**Exercise**
Starting at the top of the data and ending with the line that holds "You are a computer-use agent. Image", transcribe each line exactly; include both ends.

*** Material provided Section Begins ***

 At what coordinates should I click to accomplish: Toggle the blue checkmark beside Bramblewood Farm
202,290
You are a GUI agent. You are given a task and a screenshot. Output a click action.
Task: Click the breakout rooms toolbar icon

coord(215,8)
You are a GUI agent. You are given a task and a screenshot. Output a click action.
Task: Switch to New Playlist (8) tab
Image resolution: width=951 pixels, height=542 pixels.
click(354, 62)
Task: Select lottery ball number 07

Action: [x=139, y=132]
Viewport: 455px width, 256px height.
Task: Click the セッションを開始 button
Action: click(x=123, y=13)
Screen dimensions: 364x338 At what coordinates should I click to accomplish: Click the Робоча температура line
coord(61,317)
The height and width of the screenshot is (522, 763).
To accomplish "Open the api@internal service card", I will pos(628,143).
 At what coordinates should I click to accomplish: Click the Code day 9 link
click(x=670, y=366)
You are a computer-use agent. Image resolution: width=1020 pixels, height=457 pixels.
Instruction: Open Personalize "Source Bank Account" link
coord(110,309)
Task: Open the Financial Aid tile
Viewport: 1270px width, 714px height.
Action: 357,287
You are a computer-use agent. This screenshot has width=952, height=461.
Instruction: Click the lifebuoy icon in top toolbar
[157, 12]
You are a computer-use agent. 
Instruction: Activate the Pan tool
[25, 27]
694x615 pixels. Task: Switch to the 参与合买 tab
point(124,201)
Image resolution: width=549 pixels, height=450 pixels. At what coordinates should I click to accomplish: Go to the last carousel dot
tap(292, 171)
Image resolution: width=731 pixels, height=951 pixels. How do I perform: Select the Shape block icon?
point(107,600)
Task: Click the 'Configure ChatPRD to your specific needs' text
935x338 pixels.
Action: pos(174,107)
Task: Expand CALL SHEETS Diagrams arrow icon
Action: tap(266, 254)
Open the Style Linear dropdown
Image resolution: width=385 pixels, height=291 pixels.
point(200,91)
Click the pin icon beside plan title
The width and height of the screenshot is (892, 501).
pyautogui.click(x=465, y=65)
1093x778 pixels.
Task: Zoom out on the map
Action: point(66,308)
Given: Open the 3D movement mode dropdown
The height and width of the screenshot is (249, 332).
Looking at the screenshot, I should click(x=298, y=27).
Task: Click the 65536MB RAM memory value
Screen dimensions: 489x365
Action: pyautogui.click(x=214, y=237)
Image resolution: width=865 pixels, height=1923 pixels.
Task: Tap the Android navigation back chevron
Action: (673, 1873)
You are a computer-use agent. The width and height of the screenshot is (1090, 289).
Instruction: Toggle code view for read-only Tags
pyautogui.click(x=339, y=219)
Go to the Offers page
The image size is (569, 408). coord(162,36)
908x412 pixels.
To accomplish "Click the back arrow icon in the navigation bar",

*** Material provided Section Ends ***

**The completed task**
 At what coordinates should I click to accomplish: Toggle the blue checkmark beside Bramblewood Farm
202,290
You are a GUI agent. You are given a task and a screenshot. Output a click action.
Task: Click the breakout rooms toolbar icon

coord(215,8)
You are a GUI agent. You are given a task and a screenshot. Output a click action.
Task: Switch to New Playlist (8) tab
Image resolution: width=951 pixels, height=542 pixels.
click(354, 62)
Task: Select lottery ball number 07

Action: [x=139, y=132]
Viewport: 455px width, 256px height.
Task: Click the セッションを開始 button
Action: click(x=123, y=13)
Screen dimensions: 364x338 At what coordinates should I click to accomplish: Click the Робоча температура line
coord(61,317)
The height and width of the screenshot is (522, 763).
To accomplish "Open the api@internal service card", I will pos(628,143).
 At what coordinates should I click to accomplish: Click the Code day 9 link
click(x=670, y=366)
You are a computer-use agent. Image resolution: width=1020 pixels, height=457 pixels.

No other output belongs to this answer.